— start EXTRACT PROVIDED —

Invert a symmetric partition matrix

Question

How do I invert this matrix?

$$ X = \begin{bmatrix} 1 & \mathbf{x'} \\ \mathbf{x} & I \end{bmatrix} $$

If $X$ is $n \times n$, then $I$ is the $(n-1) \times (n-1)$ identity and $x \in \mathbb R^{n-1}$ is a vector.

Thanks

Answer 1

Let's define the $n \times n$ matrix $A$ as $A = \begin{pmatrix} 1 & x^{'} \\ x & I_{n-1} \end{pmatrix}$, with $x = (x_2,x_3,\ldots,x_n)^{'}$. Then apply the follwing row operations: \begin{align} & R_i - x_iR_1 & \forall i \geq 2, \\ & \frac{1}{1-x_i^2}R_i & \forall i \geq 2, \\ & R_1 - x_iR_i & \forall i \geq 2. \end{align} Then we have found that $A$ is the product of $(n-1)$ + $(n-1)$ + $(n-1) = 3(n-1)$ elementary matrices $E_j$, and $$A^{-1} = \left( \prod_{j}^{3(n-1)} E_j \right)^{-1}.$$

— end EXTRACT PROVIDED —
— start EXTRACTED ENTRIES —

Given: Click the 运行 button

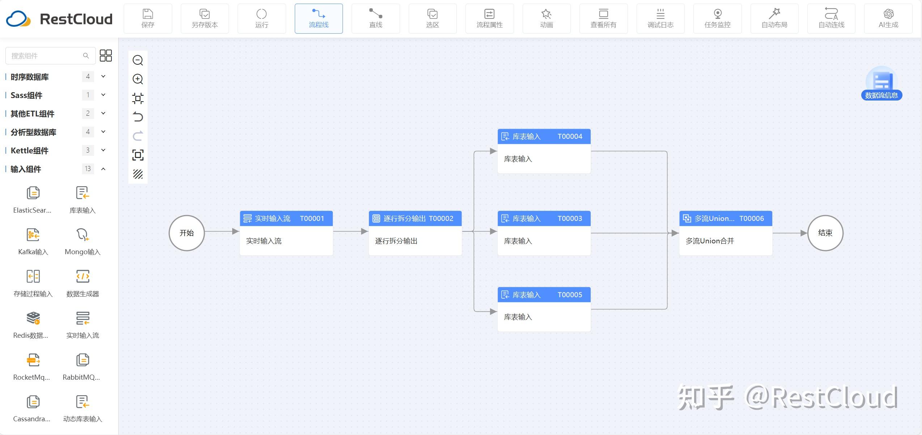Looking at the screenshot, I should [x=262, y=19].
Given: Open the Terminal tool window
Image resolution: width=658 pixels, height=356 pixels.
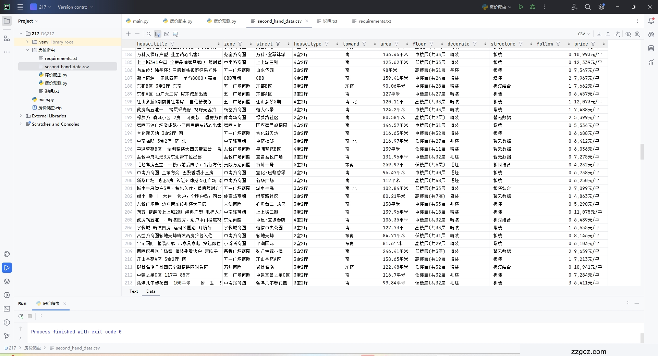Looking at the screenshot, I should click(7, 309).
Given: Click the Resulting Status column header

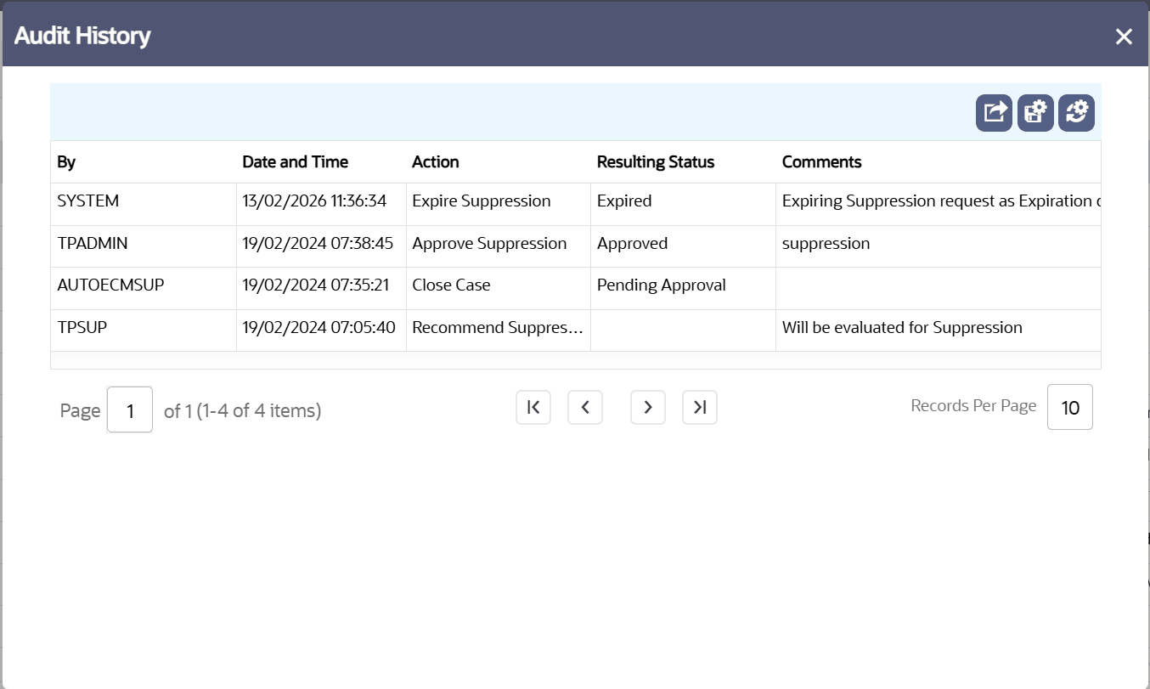Looking at the screenshot, I should coord(656,161).
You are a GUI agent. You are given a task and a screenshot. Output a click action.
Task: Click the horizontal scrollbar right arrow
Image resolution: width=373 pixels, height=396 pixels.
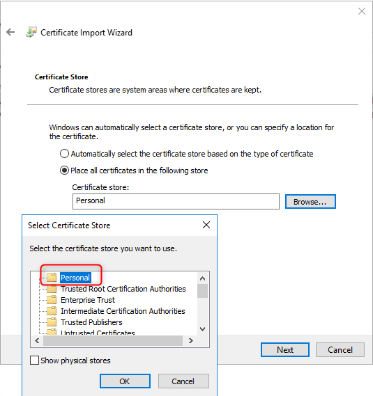(191, 341)
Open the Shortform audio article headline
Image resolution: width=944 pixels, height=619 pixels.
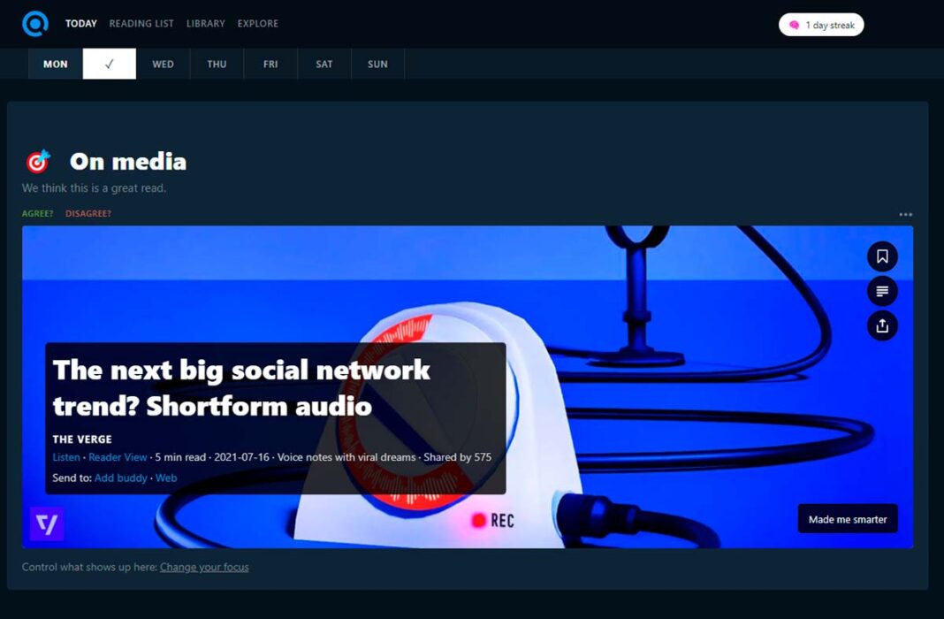[x=241, y=388]
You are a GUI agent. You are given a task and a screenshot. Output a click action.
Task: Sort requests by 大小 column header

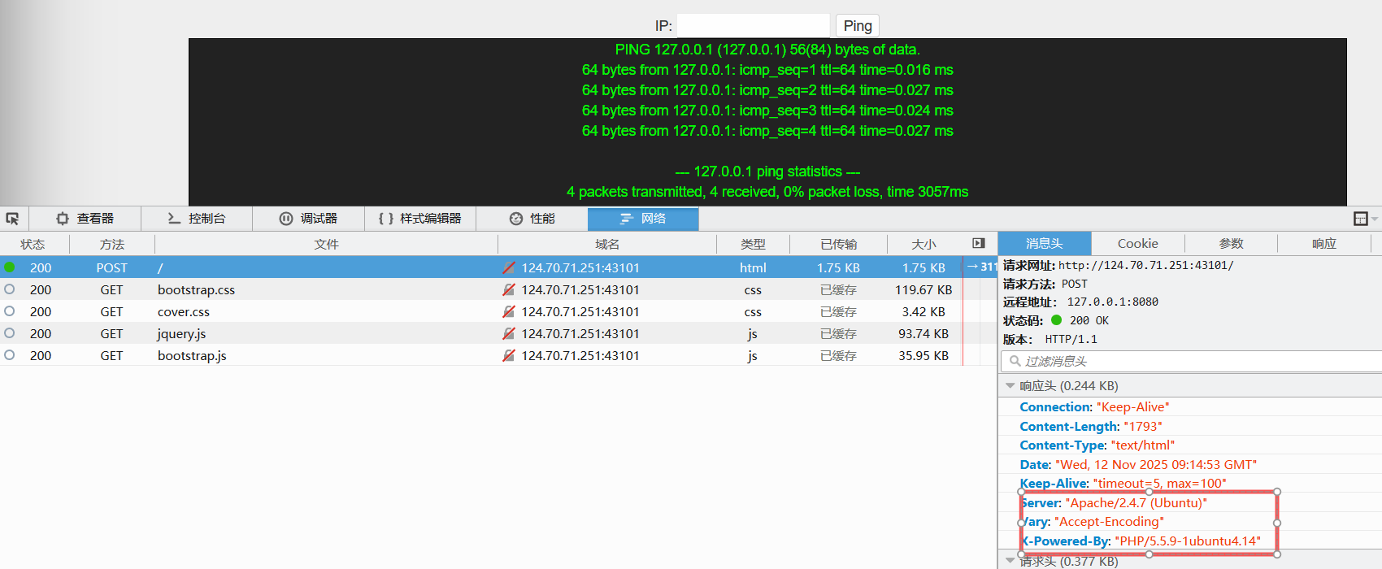[924, 244]
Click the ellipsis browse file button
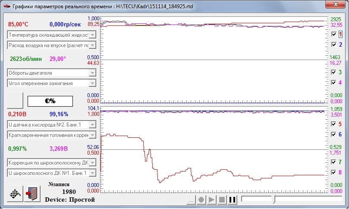349x209 pixels. [x=191, y=200]
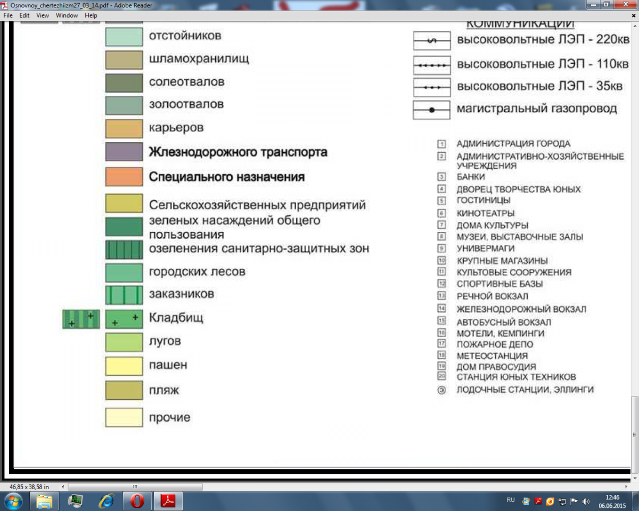
Task: Switch input language via RU indicator
Action: tap(511, 500)
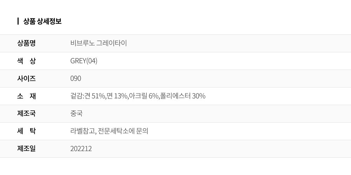
Task: Click the country value 중국
Action: click(x=77, y=114)
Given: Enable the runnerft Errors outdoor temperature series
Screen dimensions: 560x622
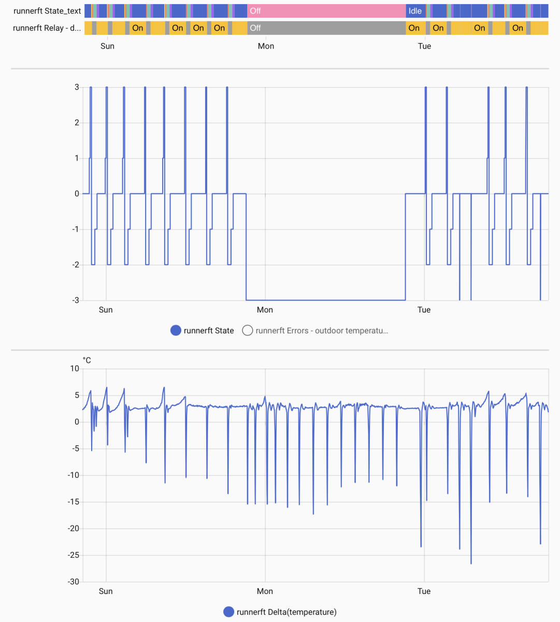Looking at the screenshot, I should click(248, 331).
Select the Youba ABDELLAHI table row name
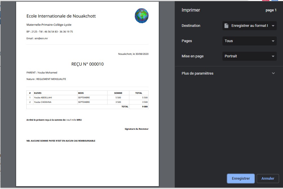Screen dimensions: 283x189 tap(43, 97)
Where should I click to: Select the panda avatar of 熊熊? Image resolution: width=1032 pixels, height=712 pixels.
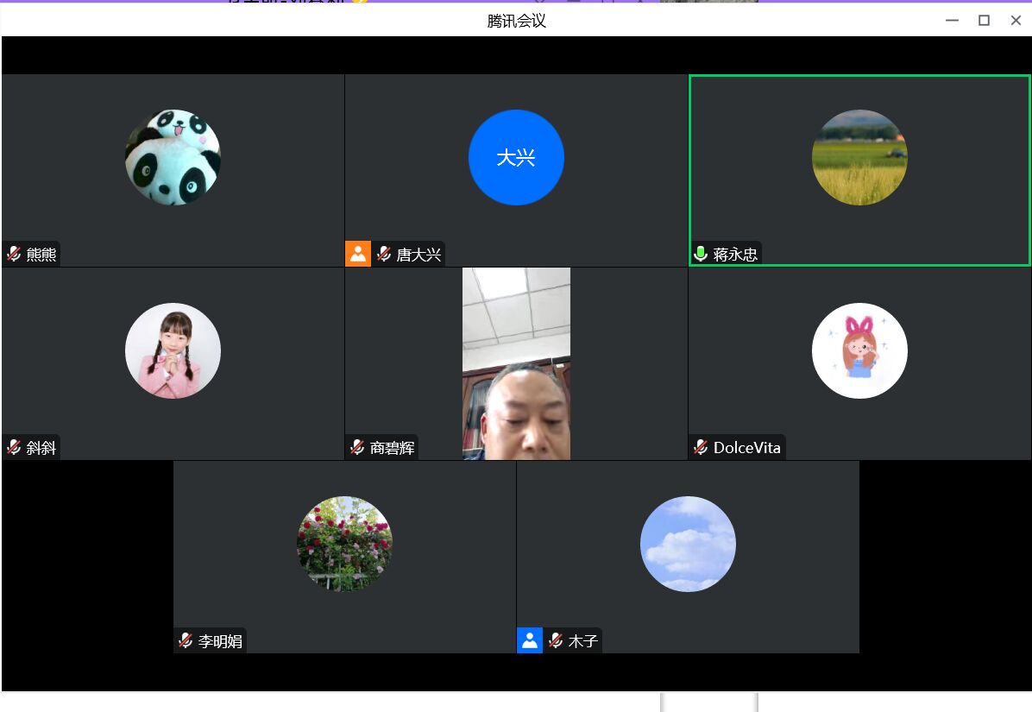(173, 157)
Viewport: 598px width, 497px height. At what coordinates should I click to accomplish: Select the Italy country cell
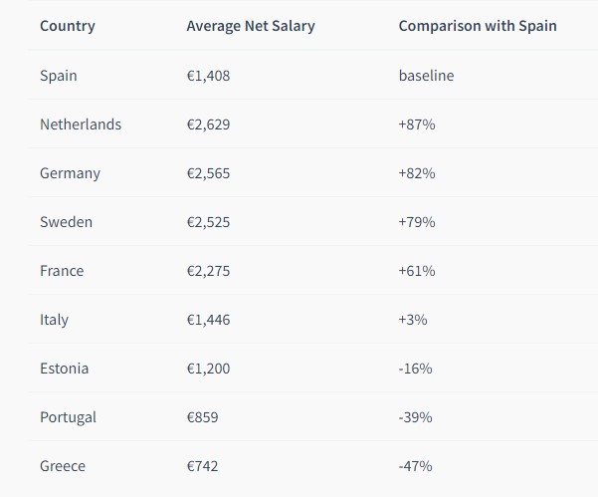[54, 320]
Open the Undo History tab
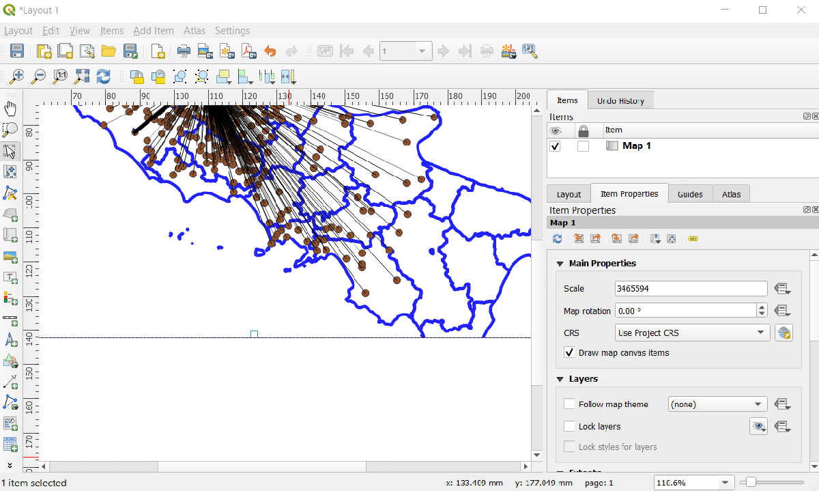The height and width of the screenshot is (491, 819). click(x=620, y=100)
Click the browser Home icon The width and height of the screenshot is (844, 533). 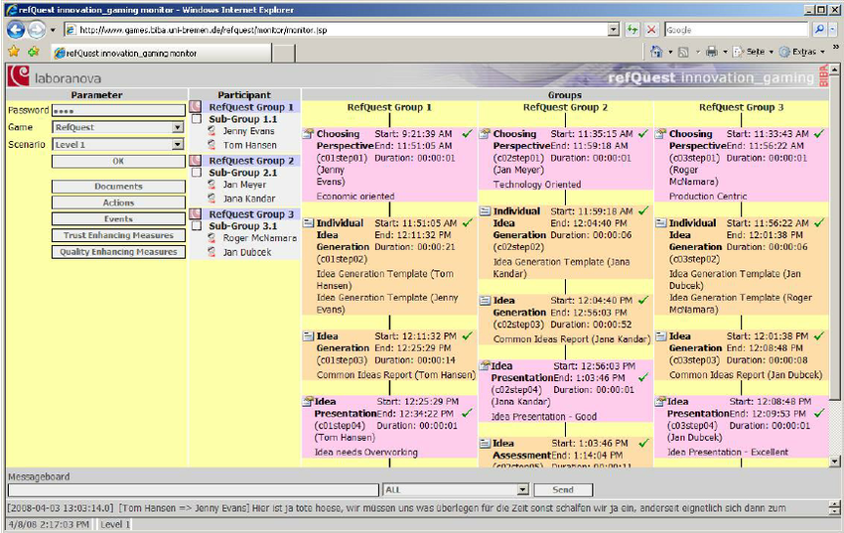click(x=656, y=52)
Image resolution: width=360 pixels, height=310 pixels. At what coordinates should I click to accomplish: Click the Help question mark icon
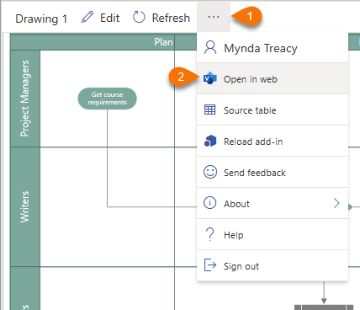point(210,234)
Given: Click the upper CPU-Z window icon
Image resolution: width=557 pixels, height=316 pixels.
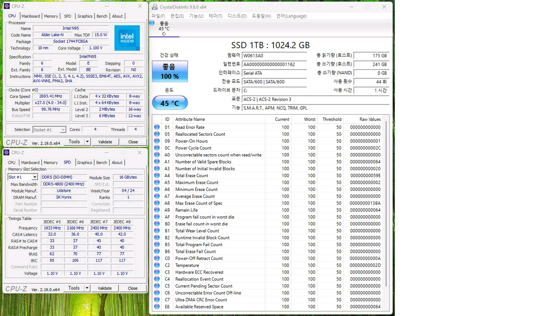Looking at the screenshot, I should point(7,6).
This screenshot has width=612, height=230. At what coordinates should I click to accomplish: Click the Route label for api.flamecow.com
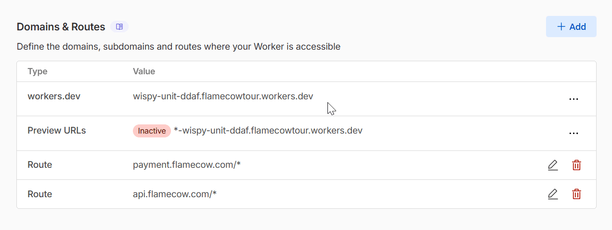pos(40,194)
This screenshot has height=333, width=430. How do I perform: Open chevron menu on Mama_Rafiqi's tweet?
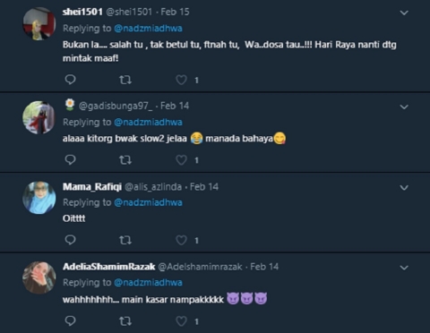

— end EXTRACTED ENTRIES —

**TASK PROMPT**
Reproduce the passage of the matrix inversion thread that runs from "Invert a symmetric" up to and including "is a vector.".

**WRITTEN ANSWER**
Invert a symmetric partition matrix

Question

How do I invert this matrix?

$$ X = \begin{bmatrix} 1 & \mathbf{x'} \\ \mathbf{x} & I \end{bmatrix} $$

If $X$ is $n \times n$, then $I$ is the $(n-1) \times (n-1)$ identity and $x \in \mathbb R^{n-1}$ is a vector.